"Only me—got Ed—cleaned out—hurry."

It was John. His face was a monstrous red stain. His coat was drenched with blood. His left arm—shattered from the shoulder.

"Hurry 1" he gasped. "Go. I'm O. K. Only got me in the shoulder. Ed's done up. Oh, for God's sake, go and be quick about it."

Ed was dead. John was dying. My father broken-hearted.

And all thanks to me! Never was anybody so whipped with remorse, so crushed. Pretty work my crude violence had done at last ! My unbridled temper was the real murderer. If I had not come on this visit! If I had only stayed on the range! If they had only hanged me in Las Cruces! Like a pack of hounds the bitter thoughts kept baying at me as I went that quarter of a mile to the saloon.

When I lunged through that door the crowd snapped apart like a taut string. Some scooted under the gambling table—others made for the door. The place was cleared.
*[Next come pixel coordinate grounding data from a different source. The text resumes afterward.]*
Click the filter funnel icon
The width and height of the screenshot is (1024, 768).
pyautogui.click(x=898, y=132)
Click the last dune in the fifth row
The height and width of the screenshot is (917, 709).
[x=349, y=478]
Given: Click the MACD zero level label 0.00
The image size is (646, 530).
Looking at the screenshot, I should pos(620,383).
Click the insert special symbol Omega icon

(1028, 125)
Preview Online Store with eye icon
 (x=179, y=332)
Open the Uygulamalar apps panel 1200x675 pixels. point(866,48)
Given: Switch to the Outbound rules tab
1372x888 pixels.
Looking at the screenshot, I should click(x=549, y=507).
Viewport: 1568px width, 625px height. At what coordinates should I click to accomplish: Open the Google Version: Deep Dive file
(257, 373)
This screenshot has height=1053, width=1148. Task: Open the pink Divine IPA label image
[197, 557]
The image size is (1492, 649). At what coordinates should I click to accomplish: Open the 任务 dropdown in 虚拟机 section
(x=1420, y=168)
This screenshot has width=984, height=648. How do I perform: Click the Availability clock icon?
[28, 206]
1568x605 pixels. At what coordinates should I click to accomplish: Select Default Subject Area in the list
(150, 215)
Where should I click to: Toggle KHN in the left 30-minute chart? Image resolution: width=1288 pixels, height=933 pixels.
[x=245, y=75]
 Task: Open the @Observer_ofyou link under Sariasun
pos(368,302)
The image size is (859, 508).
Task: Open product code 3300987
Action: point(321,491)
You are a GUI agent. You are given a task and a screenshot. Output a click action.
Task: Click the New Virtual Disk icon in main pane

And there on the floor, lying in a huge blot of warm blood, his face downward, was my brother Ed. He had been shot through the head, just at the base of the brain.

All that was good and human and soft in me rushed into my throat, cried itself out and died that hour that I sat there with Ed's head in my lap and his blood soaked into my hands and my clothes. Death was stealing into my soul with a blight more fatal than the wrecking of my brother's body.

No one spoke—no one put out a hand to me, until presently the doctor leaned forward. "Al, let me do something; get up now."

At the words the saloon was suddenly a-hum with voices. Men crowded about me. Sentences seemed to rush from them like pebbles down a cliff.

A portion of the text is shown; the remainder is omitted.